If you take a close look at the certified configurations we offer here at Puget Systems you will find that while we are a high-end custom PC builder, we actually only have a single system (the Deluge XL) that utilizes the Intel Core i7 High End processors. We don't have any problems with the Core i7 High End CPUs, we simply feel that there is a better option in most situations: the Intel Xeon E5 CPUs.

A number of years ago, we started moving more of our systems over to the Xeon E5 CPUs to the point that all of our Genesis systems (which are designed primarily for content creation) now exclusively use Xeon processors. Every once in a while, we get a customer who asks us why we are using server CPUs instead of the "faster" Core i7 CPUs. This is an understandable question since Intel puts a lot of money into marketing the Core i7 processor lines to consumers, but almost nothing on marketing the Xeon CPUs to that same demographic.

The short of the matter is that - core vs core and frequency vs frequency - Xeon CPUs are just as fast as Core i7 CPUs. There are differences in the product lines that may make either Xeon or Core i7 a better choice for your situation, but if you take a Xeon E5 CPU and a Core i7 CPU that have the same specs the performance in any task will be identical.

In addition to backing up this claim by examining a set of benchmarks, in this article we are also going to go over the differences between Xeon E5 and Core i7 High End CPUs to help you understand when one or the other would be the better choice for your system.

CPU Specifications

To start off, we are going to take a look at the basic specifications of the High End Core i7-5XXX, single socket Xeon E5 v3, and dual socket Xeon E5 v3 CPUs (which can be used as either a single CPU or in a dual CPU configuration). There are other product lines out there (including quad socket Xeon E5, Xeon E7, and low voltage models) but for this article we are going to focus just on the standard CPUs from these three product lines:

Product Line # of Models Cores Base Frequency Max Boost Frequency Smart Cache TDP ~MSRP
High End Core i7-5XXX 3 6-8 3-3.5 GHz 3.5-3.7 GHz 15-20 MB 140W $389-$999
Single Socket Xeon E5 v3 5 4-8 3-3.7 GHz 3.5-3.8 GHz 10-20 MB 140W $294-$1,723
Dual Socket Xeon E5 v3 20 4-18 1.6-3.5 GHz 1.6-3.7 GHz 10-45 MB 85-160W $213-$3,888

[+] Show full CPU list

The chart above is a huge simplification of these product lines, but it is much easier to see the main product line differences when it is compressed like this. Alternatively, we have a chart that lists the individual specifications for all 28 CPUs collapsed below the chart. If you want to see all the full specs for each CPU, you can view them at the Intel Ark pages:

The main thing we want to point out here is simply the shear amount of options Xeon E5 CPUs give you. Compared to the three Core i7 CPUs, there are five single socket Xeon E5 v3 and twenty dual socket Xeon E5 v3 CPUs. Where you are limited to either six or eight cores and a frequency range of just 3-3.5GHz with the Core i7 CPUs, you can choose from between four and eighteen cores and a frequency range of 1.6-3.7GHz with the Xeon E5 v3 CPUs.

----------------------------------------

*Aim of the task:*
Please copy the CPU comparison text from "The short of" to "for your system.", swapping "benchmarks" for "performance tests". The lines that come next have nothing to do with the CPU comparison text.

----------------------------------------

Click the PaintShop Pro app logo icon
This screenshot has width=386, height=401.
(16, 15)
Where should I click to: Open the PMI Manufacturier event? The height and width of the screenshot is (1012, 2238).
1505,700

----------------------------------------

*Result for this task:*
The short of the matter is that - core vs core and frequency vs frequency - Xeon CPUs are just as fast as Core i7 CPUs. There are differences in the product lines that may make either Xeon or Core i7 a better choice for your situation, but if you take a Xeon E5 CPU and a Core i7 CPU that have the same specs the performance in any task will be identical.

In addition to backing up this claim by examining a set of performance tests, in this article we are also going to go over the differences between Xeon E5 and Core i7 High End CPUs to help you understand when one or the other would be the better choice for your system.